Data records:
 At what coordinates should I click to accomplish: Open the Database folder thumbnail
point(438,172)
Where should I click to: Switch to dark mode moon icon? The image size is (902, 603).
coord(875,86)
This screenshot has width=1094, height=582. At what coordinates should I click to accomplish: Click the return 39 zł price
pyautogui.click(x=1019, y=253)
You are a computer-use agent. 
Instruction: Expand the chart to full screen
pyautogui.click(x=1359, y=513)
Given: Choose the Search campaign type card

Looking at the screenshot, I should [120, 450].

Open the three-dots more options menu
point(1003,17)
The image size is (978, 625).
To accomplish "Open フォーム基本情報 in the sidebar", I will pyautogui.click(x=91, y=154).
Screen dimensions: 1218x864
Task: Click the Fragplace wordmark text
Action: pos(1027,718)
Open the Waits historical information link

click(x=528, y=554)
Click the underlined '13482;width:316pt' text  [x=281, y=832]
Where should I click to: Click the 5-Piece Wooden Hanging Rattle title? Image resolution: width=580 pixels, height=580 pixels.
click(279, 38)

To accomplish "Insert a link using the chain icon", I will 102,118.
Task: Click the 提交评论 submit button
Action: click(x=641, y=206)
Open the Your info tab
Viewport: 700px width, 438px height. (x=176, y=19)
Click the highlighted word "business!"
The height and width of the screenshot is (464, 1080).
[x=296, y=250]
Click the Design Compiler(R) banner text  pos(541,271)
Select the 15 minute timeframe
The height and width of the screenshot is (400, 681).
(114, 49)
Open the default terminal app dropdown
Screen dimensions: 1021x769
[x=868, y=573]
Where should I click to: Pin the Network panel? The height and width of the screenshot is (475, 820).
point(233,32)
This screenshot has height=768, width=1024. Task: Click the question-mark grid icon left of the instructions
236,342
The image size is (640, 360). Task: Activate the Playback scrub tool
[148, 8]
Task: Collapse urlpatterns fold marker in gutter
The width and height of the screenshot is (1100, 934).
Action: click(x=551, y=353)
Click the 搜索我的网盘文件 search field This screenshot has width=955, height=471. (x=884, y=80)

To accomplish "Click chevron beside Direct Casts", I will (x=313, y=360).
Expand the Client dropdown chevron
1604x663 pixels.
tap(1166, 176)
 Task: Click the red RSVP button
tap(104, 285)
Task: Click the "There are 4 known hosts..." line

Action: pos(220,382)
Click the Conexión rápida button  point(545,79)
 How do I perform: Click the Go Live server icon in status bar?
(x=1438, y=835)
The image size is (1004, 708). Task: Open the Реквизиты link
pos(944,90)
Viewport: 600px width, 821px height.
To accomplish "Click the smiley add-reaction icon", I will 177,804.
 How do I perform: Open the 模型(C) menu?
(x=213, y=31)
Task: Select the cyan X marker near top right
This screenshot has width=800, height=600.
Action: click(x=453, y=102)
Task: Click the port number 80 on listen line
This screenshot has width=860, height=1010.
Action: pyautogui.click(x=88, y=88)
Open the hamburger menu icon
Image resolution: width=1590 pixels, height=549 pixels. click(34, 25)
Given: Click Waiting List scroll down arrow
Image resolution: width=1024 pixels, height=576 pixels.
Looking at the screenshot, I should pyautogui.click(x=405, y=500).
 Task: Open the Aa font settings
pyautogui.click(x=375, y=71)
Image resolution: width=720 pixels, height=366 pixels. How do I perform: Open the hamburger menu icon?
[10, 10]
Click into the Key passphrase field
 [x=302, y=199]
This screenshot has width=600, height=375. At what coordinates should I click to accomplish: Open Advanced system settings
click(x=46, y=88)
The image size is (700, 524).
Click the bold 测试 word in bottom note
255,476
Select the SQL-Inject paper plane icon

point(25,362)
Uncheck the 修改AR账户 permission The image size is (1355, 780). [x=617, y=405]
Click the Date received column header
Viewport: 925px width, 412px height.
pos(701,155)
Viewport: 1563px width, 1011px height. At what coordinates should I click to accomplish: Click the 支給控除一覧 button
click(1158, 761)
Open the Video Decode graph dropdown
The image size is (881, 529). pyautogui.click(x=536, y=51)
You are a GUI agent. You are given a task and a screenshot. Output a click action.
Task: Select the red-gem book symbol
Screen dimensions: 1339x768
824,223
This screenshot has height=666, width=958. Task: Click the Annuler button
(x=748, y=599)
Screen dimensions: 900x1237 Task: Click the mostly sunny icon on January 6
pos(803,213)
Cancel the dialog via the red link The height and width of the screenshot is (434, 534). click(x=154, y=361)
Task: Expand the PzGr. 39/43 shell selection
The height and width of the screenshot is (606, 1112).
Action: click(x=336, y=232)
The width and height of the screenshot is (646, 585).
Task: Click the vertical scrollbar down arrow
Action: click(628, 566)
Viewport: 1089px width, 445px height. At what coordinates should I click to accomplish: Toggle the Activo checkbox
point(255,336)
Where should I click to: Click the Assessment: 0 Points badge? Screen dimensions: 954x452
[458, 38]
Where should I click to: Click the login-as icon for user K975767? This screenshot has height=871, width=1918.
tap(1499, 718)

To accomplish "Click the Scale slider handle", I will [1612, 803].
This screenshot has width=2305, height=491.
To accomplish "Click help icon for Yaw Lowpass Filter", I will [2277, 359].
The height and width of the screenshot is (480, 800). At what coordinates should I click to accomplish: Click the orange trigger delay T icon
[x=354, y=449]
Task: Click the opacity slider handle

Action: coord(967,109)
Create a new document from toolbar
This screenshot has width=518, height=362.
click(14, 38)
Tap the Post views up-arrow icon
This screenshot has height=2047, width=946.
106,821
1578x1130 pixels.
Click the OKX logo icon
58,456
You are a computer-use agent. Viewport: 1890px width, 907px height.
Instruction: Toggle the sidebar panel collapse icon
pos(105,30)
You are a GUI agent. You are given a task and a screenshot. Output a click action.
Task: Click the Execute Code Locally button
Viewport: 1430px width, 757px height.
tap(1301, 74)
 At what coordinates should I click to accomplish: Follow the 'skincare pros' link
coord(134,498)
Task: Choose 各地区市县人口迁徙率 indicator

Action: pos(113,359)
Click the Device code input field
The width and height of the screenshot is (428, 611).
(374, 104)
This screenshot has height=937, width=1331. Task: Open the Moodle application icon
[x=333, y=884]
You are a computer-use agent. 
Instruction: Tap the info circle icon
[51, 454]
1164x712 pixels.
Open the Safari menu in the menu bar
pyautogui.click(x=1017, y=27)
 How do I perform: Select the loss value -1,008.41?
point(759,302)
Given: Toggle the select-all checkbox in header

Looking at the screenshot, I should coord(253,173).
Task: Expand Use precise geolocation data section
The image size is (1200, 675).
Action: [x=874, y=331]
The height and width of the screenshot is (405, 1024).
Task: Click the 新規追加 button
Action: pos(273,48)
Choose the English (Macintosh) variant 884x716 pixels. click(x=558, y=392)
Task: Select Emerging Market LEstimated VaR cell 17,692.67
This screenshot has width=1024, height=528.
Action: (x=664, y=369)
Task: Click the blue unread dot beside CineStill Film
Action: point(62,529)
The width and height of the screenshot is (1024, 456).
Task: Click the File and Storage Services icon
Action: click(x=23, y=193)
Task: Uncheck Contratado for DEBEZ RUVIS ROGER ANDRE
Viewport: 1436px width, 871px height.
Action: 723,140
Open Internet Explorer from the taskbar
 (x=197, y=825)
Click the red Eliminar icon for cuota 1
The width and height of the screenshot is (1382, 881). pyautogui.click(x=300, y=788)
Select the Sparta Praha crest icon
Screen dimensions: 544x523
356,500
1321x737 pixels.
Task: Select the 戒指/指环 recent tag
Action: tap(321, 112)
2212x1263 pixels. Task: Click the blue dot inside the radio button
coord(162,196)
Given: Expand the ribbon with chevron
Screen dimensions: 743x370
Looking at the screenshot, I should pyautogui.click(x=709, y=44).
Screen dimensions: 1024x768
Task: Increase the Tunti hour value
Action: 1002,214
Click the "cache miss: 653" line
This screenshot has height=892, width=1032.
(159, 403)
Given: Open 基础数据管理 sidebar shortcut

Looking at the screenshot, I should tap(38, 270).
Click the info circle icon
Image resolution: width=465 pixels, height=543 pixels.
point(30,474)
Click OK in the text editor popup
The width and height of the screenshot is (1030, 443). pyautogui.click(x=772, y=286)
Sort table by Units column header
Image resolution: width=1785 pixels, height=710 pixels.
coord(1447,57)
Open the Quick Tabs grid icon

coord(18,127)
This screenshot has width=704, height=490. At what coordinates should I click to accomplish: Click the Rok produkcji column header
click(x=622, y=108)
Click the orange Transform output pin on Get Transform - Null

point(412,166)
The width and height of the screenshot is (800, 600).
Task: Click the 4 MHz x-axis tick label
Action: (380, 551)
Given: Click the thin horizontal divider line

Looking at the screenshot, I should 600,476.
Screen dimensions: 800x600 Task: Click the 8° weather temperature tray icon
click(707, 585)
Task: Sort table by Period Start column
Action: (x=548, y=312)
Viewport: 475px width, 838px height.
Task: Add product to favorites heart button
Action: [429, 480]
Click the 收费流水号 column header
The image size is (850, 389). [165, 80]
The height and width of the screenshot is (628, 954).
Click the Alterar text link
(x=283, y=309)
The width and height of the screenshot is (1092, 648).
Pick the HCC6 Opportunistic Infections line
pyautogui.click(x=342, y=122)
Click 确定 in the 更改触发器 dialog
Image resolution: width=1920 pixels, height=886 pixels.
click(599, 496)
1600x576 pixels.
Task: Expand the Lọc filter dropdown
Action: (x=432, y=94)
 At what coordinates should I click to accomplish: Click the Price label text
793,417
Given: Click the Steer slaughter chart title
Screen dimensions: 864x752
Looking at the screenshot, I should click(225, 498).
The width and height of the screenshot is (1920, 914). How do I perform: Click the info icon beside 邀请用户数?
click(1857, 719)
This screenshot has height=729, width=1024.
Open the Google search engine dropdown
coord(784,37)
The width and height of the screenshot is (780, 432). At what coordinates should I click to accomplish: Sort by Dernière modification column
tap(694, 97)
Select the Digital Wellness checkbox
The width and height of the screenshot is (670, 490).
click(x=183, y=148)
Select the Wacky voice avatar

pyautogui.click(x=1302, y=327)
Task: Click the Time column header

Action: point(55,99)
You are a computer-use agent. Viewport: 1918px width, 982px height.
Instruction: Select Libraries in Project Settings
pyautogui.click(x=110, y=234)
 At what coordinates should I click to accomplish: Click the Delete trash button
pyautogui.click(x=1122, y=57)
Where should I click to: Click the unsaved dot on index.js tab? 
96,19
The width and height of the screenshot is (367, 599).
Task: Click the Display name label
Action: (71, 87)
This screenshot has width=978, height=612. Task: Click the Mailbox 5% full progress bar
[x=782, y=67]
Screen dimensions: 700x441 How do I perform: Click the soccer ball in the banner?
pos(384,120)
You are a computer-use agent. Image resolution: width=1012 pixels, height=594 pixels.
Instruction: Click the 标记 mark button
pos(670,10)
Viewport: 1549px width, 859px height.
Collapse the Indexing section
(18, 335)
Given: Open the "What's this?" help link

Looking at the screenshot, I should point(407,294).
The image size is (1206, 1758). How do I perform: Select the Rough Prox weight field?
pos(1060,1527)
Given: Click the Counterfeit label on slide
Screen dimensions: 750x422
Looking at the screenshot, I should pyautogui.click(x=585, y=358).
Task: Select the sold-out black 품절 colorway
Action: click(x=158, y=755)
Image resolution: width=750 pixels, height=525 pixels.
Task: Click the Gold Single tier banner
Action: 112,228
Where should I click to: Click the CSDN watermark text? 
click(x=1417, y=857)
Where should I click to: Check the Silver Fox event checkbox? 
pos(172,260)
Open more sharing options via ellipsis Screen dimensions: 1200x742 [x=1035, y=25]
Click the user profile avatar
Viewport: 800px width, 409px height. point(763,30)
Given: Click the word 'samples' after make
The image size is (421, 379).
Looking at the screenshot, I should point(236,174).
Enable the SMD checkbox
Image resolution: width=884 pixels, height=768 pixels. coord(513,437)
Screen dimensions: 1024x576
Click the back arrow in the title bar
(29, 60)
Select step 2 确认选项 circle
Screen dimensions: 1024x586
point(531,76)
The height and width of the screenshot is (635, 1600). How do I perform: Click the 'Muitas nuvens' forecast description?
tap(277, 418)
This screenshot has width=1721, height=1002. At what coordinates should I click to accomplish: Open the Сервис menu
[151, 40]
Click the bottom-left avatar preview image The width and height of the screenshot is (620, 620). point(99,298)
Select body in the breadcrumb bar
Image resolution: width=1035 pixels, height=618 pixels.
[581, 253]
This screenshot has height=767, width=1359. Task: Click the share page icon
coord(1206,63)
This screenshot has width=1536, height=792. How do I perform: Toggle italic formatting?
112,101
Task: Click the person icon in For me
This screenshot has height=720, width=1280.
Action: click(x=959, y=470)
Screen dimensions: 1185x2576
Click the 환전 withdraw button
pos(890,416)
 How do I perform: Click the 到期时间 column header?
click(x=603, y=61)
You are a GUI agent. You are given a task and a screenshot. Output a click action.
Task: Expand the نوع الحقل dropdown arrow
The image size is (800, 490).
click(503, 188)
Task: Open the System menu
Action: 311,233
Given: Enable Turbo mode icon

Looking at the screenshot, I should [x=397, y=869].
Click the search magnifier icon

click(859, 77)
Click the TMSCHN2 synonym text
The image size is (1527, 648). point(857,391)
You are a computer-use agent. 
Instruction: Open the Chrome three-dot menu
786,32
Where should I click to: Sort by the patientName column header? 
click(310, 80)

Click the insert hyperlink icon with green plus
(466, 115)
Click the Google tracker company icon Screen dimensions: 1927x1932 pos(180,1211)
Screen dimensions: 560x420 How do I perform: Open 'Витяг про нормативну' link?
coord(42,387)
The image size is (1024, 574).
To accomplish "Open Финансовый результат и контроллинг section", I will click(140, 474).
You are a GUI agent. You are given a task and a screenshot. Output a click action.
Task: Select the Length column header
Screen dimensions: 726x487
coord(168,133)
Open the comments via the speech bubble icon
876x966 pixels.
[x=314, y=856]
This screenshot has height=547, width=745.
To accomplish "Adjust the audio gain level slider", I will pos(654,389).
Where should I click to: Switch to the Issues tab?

Required work -> Show all lines in the entries above where the word "marker" appears.

Output for this exercise ->
Task: Collapse urlpatterns fold marker in gutter
Task: Select the cyan X marker near top right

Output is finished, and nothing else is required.